SET TASKS
• A. Copy the salary slip thread starting with "So i got my" and going on through "from lawyer, etc.", switching every "HR" to "Human Resources".
• B. In the salary slip thread, what does anj1976 suggest arranging to support the payslips?

SOURCE PASSAGE
# Salary Slips, do they have to be stamped by HR ? (DIAC)



## JBY (May 17, 2011)

Hi,

So i'm preparing for my 175, so might bore my fellow forumers with some questions. 

So i got my pay slips for my current company, they issue it using an Online System. I've printed them and all in Color, looks nice, but they are not signed & stamped. 

I approached HR and they refused to stamp, they told me they don't stamp payslips. I am in a very big MNC so they are v strict about policies etc.

So what do you suggest i do, will DIAC accept the payslips without stamps ? I can get them attested though from lawyer, etc.


----------



## Achilles (Apr 12, 2011)

JBY said:


> Hi,
> 
> So i'm preparing for my 175, so might bore my fellow forumers with some questions.
> 
> ...


Yes, I don't think any company will stamp the pay slips for us. You will also be providing your experience letter. Just pay slips will do


----------



## lifeisgood (Mar 30, 2010)

JBY said:


> Hi,
> 
> So i'm preparing for my 175, so might bore my fellow forumers with some questions.
> 
> ...


I dont think that you need to get the Payslips stamped..
get them notarised and that should be fine...


----------



## anj1976 (Apr 24, 2008)

try and arrange for bank statement, that will support your payslips as well.


----------



## tanhum (Jul 1, 2010)

SUPPLIED MATERIAL
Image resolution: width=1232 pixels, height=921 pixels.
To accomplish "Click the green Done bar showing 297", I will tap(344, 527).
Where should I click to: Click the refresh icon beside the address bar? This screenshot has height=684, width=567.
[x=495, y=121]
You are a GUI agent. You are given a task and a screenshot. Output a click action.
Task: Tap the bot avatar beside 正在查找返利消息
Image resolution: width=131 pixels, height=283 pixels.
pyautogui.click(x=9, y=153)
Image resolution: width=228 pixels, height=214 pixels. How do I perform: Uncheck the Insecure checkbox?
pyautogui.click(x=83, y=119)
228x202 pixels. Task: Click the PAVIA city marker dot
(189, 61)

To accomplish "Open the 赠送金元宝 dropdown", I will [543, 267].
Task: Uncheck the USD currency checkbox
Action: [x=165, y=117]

...

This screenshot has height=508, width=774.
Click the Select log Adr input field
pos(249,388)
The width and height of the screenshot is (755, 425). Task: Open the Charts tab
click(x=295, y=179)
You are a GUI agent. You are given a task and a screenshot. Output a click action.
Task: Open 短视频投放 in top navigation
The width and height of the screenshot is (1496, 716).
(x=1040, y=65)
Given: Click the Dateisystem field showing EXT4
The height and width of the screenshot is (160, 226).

==

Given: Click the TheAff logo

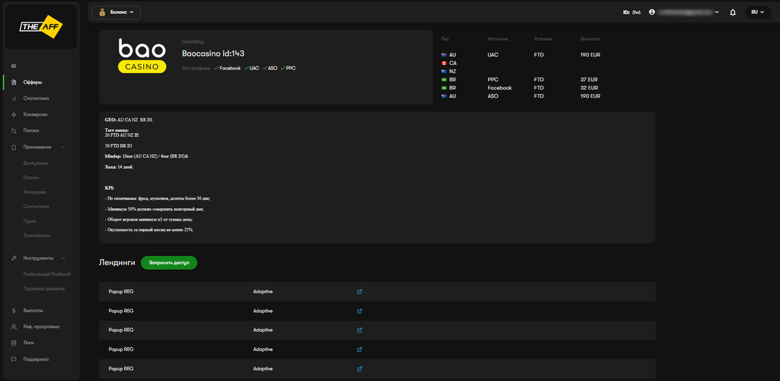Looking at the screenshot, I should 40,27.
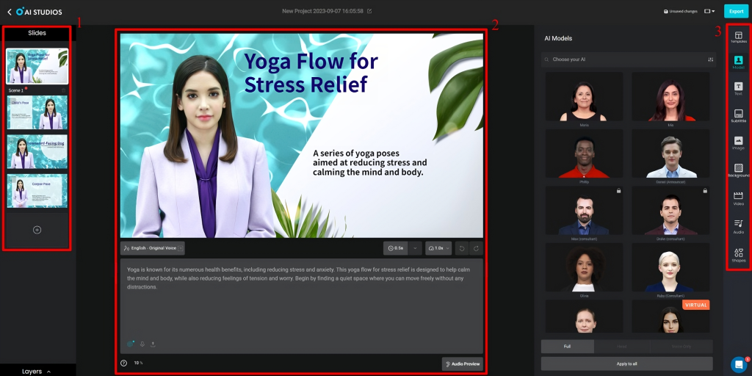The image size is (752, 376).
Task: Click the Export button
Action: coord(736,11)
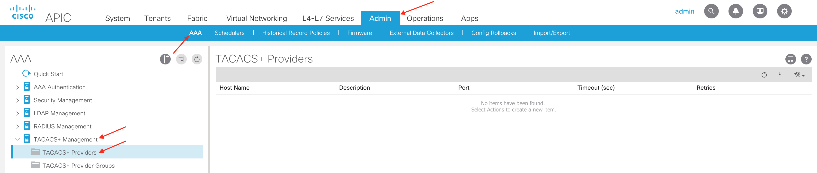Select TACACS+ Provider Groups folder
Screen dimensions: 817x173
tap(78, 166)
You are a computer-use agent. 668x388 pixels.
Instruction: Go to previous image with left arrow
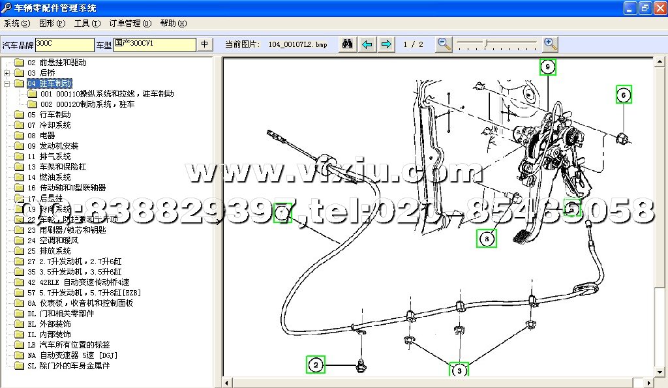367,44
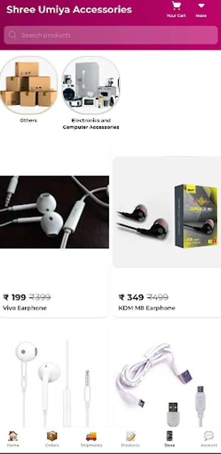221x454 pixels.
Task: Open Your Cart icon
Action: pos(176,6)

RESULTS FOR THE EXERCISE
• A.
So i got my pay slips for my current company, they issue it using an Online System. I've printed them and all in Color, looks nice, but they are not signed & stamped. 

I approached Human Resources and they refused to stamp, they told me they don't stamp payslips. I am in a very big MNC so they are v strict about policies etc.

So what do you suggest i do, will DIAC accept the payslips without stamps ? I can get them attested though from lawyer, etc.

• B. A bank statement.